START INFORMATION SUPPLIED

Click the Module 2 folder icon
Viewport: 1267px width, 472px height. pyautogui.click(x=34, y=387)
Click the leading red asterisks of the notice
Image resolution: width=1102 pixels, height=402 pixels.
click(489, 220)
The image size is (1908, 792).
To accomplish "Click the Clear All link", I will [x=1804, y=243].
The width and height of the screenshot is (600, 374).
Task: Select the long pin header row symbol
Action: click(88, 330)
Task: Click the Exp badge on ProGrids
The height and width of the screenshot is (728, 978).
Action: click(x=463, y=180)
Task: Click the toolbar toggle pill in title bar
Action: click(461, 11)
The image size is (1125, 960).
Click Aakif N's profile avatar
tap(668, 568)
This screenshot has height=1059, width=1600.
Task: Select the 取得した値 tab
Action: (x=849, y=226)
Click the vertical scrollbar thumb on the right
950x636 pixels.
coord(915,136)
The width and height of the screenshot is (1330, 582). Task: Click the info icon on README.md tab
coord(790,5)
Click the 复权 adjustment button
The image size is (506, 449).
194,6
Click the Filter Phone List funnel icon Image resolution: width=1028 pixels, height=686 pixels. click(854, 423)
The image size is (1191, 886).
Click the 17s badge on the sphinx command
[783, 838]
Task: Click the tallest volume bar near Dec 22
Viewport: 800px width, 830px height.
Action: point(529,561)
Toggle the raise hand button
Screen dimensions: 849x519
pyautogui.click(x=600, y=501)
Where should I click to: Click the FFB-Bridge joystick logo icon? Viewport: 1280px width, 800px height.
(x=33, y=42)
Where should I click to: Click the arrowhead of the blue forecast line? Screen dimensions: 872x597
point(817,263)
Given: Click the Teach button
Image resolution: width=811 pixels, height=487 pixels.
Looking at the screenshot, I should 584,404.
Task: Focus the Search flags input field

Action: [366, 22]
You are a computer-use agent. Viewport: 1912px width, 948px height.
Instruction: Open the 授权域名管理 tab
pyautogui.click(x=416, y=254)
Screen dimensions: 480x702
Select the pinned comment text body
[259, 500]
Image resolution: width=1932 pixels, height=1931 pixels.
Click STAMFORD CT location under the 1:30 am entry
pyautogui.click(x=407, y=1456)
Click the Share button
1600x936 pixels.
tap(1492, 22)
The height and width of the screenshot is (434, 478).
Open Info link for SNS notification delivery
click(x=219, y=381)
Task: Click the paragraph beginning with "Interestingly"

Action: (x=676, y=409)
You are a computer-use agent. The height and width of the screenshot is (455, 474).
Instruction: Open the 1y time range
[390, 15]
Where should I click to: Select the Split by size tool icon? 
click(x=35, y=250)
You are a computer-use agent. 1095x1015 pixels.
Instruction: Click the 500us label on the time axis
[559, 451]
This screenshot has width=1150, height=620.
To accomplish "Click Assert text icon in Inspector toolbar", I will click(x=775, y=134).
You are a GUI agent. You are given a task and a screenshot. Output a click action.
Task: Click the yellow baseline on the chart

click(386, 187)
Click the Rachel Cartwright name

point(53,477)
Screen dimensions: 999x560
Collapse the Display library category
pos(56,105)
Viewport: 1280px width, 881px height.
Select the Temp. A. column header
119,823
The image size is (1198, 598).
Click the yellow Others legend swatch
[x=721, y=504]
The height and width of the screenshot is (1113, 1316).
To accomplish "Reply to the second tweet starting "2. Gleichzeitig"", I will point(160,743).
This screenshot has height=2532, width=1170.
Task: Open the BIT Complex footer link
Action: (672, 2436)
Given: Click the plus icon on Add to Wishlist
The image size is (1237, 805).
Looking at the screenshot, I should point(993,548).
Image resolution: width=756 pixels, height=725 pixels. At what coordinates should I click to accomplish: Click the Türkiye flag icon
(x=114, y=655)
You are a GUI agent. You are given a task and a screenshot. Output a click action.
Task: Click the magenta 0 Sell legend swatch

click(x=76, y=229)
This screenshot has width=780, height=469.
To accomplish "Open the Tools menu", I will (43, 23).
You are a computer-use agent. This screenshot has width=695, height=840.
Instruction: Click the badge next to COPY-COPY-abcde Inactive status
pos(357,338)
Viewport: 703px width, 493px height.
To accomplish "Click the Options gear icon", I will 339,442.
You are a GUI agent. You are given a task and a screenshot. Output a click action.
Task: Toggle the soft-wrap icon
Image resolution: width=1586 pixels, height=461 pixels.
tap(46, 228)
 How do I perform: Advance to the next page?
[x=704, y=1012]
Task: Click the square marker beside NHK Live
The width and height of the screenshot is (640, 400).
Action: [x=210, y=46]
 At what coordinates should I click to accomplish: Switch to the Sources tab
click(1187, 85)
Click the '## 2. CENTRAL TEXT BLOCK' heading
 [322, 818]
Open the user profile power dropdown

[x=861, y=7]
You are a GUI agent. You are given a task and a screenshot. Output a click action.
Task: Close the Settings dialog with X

END INFORMATION SUPPLIED

Lines containing the word "computer": copy each of them from the material.

You are a computer-use agent. Viewport: 1912px width, 948px height.
You are a computer-use agent. The height and width of the screenshot is (455, 474).
You are a computer-use agent. 1095x1015 pixels.
You are a computer-use agent. This screenshot has width=695, height=840.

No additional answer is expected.